The property is directly associated with Archibald Kerr who hired William Thomas to build the residence around 1850 for Kerr and his family. Kerr was a local merchant who founded A & T.C. Kerr and Company, with his brother Thomas Kerr. Archibald Kerr was also founder of the Board and Trade, an investor in Burlington Bay Dock and Shipbuilding company, and founding director of the first life insurance company in Canada, the Canadian Life Assurance Company.

The property is also associated with John Stuart. Stuart was a prominent figure in the late-19th century. Stuart began his career as a founding member of the Harvey, Stuart and Company wholesale grocers. He was Director of the Wellington, Grey & Bruce Railway line, the Hamilton Lake-Erie railroads, served as the President of the Hamilton & North Western Railway and was involved in the construction of the Canadian Pacific Railway. Stuart held other prestigious positions, most notably as one of the founders of the Bank of Hamilton in 1872.

In addition, the property is associated with architect William Thomas. William Thomas is considered to have been a leader in proficiency in the Gothic Revival style.

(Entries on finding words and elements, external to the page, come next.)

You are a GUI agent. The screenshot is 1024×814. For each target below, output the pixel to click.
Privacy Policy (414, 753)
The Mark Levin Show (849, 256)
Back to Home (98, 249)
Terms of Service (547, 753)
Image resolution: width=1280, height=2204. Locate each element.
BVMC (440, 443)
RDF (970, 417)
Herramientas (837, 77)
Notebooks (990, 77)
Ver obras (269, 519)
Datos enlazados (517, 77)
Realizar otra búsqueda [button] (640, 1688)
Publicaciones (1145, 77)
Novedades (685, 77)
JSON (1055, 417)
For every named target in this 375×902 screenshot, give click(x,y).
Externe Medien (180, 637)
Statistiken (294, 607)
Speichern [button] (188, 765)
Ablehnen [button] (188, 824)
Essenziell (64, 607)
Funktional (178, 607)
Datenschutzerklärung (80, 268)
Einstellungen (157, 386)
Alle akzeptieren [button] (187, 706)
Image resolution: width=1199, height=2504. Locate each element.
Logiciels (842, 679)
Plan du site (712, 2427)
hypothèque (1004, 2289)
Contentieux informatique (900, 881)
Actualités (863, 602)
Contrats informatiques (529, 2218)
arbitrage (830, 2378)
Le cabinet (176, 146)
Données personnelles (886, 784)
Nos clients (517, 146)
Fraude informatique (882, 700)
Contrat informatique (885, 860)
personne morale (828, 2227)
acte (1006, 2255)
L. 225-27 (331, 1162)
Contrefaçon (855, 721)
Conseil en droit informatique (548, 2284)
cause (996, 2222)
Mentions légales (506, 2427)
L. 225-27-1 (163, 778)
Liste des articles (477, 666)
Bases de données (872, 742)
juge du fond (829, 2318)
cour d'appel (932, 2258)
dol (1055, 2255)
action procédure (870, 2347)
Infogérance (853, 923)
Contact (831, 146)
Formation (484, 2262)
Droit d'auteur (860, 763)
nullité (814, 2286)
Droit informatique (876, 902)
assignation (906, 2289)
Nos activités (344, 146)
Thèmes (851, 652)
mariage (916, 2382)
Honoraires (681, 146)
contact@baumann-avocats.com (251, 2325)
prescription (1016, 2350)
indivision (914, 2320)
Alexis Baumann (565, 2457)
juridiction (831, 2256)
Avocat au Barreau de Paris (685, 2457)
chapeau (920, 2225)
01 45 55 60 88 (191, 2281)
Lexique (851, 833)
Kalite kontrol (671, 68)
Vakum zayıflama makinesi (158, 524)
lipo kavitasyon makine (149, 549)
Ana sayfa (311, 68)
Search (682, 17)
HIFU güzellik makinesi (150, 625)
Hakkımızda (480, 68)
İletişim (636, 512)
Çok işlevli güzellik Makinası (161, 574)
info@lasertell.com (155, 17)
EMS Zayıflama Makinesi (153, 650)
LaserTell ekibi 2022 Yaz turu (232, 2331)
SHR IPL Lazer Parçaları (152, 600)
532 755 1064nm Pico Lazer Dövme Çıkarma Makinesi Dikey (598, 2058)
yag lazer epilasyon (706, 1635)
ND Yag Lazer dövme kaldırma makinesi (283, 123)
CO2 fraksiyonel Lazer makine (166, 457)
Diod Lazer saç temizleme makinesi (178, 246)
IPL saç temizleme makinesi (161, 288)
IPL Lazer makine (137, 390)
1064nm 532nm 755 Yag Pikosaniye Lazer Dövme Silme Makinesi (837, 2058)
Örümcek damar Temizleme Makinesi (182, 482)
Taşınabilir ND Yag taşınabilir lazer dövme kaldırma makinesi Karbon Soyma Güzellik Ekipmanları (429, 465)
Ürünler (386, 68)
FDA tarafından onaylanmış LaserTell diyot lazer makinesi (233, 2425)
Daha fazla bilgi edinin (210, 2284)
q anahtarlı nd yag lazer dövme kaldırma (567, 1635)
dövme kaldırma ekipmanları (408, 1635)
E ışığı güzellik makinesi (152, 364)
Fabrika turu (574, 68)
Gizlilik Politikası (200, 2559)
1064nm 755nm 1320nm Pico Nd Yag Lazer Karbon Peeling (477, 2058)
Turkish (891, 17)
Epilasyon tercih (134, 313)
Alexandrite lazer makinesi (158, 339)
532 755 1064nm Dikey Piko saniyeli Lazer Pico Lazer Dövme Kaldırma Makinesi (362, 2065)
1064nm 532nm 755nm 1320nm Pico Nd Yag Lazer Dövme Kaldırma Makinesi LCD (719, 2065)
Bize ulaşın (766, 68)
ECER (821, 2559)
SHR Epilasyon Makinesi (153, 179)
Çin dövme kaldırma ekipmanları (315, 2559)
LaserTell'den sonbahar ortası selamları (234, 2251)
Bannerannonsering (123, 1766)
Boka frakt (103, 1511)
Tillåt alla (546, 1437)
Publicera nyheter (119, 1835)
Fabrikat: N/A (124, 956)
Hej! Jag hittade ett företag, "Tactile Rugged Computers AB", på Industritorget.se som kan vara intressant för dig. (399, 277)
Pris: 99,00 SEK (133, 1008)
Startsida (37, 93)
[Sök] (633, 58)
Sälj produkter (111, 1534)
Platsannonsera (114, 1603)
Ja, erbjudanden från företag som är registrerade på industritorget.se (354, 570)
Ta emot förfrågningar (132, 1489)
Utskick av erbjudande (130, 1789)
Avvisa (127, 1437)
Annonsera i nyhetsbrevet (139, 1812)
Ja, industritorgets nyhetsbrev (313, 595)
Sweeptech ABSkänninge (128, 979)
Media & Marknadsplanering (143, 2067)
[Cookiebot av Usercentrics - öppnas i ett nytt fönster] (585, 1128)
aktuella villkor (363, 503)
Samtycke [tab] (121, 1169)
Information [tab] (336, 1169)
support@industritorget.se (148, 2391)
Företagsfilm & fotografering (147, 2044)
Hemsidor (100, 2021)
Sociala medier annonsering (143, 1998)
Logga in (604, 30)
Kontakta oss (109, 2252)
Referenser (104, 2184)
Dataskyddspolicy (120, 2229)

He was an influential architect in the 19th century whose prolific body of work includes highly regarded and recognizable institutional, ecclesiastical, residential, commercial and industrial buildings across southern Ontario.

The heritage attributes that are essential to the cultural heritage value of this property are: the two and a half storey stone residential building built circa 1850; the associated retaining wall fronting on Inglewood Drive which maintains the viewpoints; the mature trees and landscaping found around the property; its frontage onto Inglewood Drive; the remaining views looking north to the lower city from the northern elevation; and the building’s visibility from James Mountain Drive.

Attributes of the exterior of the dwelling include:

  • The two and a half storey height and orientation of the building;
  • The irregular massing of form and its overall emphasized height;
  • The steeply pitched roof and varied roof line;
  • The gable peak lancet windows;
  • The Victorian cupola;
  • The three triple stacked brick chimneys and the central grouping of four chimney stacks;
  • The large, smooth, cut limestone exteriors;
  • The corbelled cornice which separates the ground and first level;
  • The stone buttress wall on the façade (east elevation);
  • The arched door opening and large stone voussoir located on the north side of the stone buttress wall;
  • The projecting triple bay window of the solarium room located on the south-east corner;
  • The three bay façade (east elevation) with central gable peak with pointed arched window;
  • The carved wooden door, sidelights, and pointed transom opening;
  • The original door hardware including knob, mail slot and knocker;
  • The projecting single storey bay window, composed of three rectangular double hung, single paned wooden windows overlaid with a simple drip moulding, decorative corbelled floral cornice;
  • Intricate stone carved faces found on the north elevation;
  • The decorative drip moulding surrounding the windows;
  • The double lancet wood windows set in cut stone rectangular framing;
  • The covered open porch on the north elevation, including the decorative wooden post, wood railings and flooring; and,
  • The stone foundation made of course rubble stones.

Attributes of the interior of the dwelling include:

  • Unit 1 Dining Room:
    • Decorative Plaster Ceiling.
  • Unit 2 Front Entrance Vestibule Area:
    • Carved quarter cut American white oak doors and casings;
    • Stain glass transom and side lights; and,
    • Decorative plaster ceilings and details.